Return only the final portion of the entries: the line with "You are a computer-use" and every line after it, each one exact.

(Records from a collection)
::::::::::

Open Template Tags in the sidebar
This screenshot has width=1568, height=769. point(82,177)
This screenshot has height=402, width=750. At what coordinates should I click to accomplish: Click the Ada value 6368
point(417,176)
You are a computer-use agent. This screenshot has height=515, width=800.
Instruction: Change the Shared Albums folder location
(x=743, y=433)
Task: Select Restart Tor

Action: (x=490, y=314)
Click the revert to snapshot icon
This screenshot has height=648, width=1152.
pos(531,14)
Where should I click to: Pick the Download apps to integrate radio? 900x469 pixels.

::::::::::

Written response →
You are a computer-use agent. This screenshot has height=515, width=800.
Instruction: Change the Shared Albums folder location
(x=743, y=433)
Task: Select Restart Tor

Action: (x=490, y=314)
Click the revert to snapshot icon
This screenshot has height=648, width=1152.
pos(531,14)
Where should I click to: Pick the Download apps to integrate radio? 900x469 pixels.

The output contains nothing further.